Patrick Cantlay Is the FedEx Cup Points Leader and the PGA Tour’s Most Underrated Golfer

The Tour Championship will tee off at East Lake Golf Club in Atlanta, Georgia with Patrick Cantlay atop the leaderboard. Cantlay will begin the round at 10-under-par for the PGA Tour‘s final event of the season.

The 29-year-old earned his spot after beating Bryson DeChambeau in an epic, six-round playoff at the BMW Championship at Caves Valley Golf Club near Baltimore. After forcing the playoff, Cantlay delivered the knockout blow in the sixth playoff round with an 18-foot birdie on the 18th green.

Golfers like DeChambeau, Rory McIlroy, and Jon Rahm have often overshadowed the quiet Cantlay. But while he is not as popular, his story makes him impossible to forget.

Patrick Cantlay’s career got off to a fast start before a back injury forced him to step away

Long before the days of becoming the fourth-ranked golfer in the world, Cantlay was the top-ranked amateur in golf.

While at UCLA, Cantlay spent 55 weeks at the top of the World Amateur Golf Rankings. He was the low amateur at the 2011 U.S. Open and the 2012 Masters Tournament, and also set the record for the lowest round by an amateur in PGA Tour history with a 60 at the 2011 Travelers Championship. Soon after, the Southern California native won his first tournament in 2013 on the Tour.

But while his career got off to a seemingly perfect start, a devastating back injury altered his plans.

Cantlay injured his back during a swing on the driving range at the Colonial National Invitation in 2013. It was a stress fracture in his L5 vertebrae that would force him to miss all but nine tournaments over the next three years.

“It happened in an instant. I hadn’t known pain like that before,” Cantlay told Golf Digest in 2018. “This was a stress fracture in my spine, and the only cure was a whole lot of rest … I had no idea one moment could have such a lasting effect.”

The suffering only grew when Chris Roth, Cantlay’s caddie and high school teammate, was killed in a hit-and-run in February 2016.

As tough as it was to see a future in golf before Chris was killed, it was even tougher to see anything after he was gone. And not having golf to turn to made it 10 times worse.

Patrick Cantlay

Roughly four years after the swing that changed his life, Cantlay managed to regain his PGA Tour card in 2017. Then in November 2017, he claimed his first PGA Tour victory with a win at the Shriners Hospitals for Children Open.

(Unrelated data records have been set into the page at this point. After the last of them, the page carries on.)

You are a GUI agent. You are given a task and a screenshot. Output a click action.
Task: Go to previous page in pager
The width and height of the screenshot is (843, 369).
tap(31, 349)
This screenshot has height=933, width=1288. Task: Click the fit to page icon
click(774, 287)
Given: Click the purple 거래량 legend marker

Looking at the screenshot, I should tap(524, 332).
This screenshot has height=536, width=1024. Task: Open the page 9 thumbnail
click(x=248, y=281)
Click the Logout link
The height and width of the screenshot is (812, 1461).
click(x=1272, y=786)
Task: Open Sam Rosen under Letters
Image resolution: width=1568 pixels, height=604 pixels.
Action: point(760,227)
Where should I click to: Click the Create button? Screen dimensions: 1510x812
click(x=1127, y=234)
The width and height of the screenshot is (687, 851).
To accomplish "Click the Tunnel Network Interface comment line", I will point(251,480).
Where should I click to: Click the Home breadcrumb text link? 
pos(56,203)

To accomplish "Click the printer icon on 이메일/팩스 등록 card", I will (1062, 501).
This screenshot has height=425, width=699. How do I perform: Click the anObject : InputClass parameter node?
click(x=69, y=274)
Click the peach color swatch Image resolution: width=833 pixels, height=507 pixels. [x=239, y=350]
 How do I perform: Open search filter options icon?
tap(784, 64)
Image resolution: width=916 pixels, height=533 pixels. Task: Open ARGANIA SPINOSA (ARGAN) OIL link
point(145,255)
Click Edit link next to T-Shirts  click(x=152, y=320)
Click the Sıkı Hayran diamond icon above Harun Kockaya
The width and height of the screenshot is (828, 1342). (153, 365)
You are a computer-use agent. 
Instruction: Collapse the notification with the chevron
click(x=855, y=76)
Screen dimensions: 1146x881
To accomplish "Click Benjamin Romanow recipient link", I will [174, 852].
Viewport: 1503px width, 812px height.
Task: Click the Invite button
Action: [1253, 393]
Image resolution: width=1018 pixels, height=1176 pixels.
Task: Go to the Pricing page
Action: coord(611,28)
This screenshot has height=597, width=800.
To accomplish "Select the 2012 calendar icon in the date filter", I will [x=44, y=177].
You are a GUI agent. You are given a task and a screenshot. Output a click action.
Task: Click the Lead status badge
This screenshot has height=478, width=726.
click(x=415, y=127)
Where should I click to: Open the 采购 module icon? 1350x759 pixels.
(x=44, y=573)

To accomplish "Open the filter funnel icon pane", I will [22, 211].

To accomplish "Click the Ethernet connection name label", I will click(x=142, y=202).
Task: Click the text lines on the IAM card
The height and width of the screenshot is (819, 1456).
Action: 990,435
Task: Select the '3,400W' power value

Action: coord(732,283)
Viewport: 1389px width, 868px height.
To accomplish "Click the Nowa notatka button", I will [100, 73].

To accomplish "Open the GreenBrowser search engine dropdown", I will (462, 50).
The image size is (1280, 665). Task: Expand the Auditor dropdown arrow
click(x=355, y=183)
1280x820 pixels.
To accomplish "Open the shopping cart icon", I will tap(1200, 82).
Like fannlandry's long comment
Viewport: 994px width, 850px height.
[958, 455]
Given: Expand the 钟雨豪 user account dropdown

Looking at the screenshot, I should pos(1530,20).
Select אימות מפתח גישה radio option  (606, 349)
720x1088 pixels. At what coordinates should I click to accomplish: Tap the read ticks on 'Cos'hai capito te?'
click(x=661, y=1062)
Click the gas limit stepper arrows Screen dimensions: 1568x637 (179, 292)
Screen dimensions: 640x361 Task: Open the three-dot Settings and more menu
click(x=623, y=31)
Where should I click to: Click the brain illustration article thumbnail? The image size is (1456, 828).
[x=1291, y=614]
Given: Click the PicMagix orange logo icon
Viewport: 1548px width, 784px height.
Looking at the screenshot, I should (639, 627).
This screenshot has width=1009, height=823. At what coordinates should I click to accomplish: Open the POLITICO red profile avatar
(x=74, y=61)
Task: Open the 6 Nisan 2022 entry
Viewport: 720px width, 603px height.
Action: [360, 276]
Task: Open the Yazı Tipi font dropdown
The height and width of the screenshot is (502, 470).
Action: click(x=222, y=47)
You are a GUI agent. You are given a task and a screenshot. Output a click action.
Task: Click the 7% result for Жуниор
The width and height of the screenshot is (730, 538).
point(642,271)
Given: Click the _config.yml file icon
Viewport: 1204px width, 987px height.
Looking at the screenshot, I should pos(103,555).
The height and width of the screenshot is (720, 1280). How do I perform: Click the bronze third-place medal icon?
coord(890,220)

Cantlay has now become one of golf’s best, and wealthiest, players

Following his full-time return to the sport, Cantlay has become one of the top players on the PGA Tour.

Since his first victory, Cantlay has won four more times. His victories include the Memorial Tournament in 2019, Zozo Championship in 2020, this year’s Memorial Tournament, and the recent BMW Championship.

Cantlay has also made more money than nearly everyone else in the last year. The 29-year-old has earned just over $7.6 million from tournaments alone, trailing the leader Rahm by roughly $70,000.

For his career, Cantlay ranks 76th in career earnings with $22.2 million. However, a victory at the Tour Championship — and the $15 million that comes with it — would vault him well inside the top 30.

Patrick Cantlay is a superstar in his own way

Cantlay is far different from some of his superstar counterparts. He doesn’t have a celebrity wife like Dustin Johnson or the lovable aura of Phil Mickelson.

Rather, Cantlay is a quiet player who has had golf and then lost it. His story is one not often seen in golf; a young man whose career was brought to a halt before it could truly begin, only for him to persevere and become one of the sport’s best players.

“When something really bad or life-altering happens, you want to acknowledge that it has affected you. You don’t want to shy away from it or pretend like it never happened,” Cantlay told Golf Digest. “Walking the fine line of having something bad happen to you, taking your time to mourn and letting it affect you without letting it beat you down so hard that it takes you away from what you want to accomplish is very difficult. Accepting it and realizing it happened and dealing with it as best you can — that’s kind of the art of life.”

Cantlay is one tournament away from ending the PGA Tour season on top. But in the battle for his career, his health, and his happiness, he has already won.

All statistics courtesy of PGA Tour.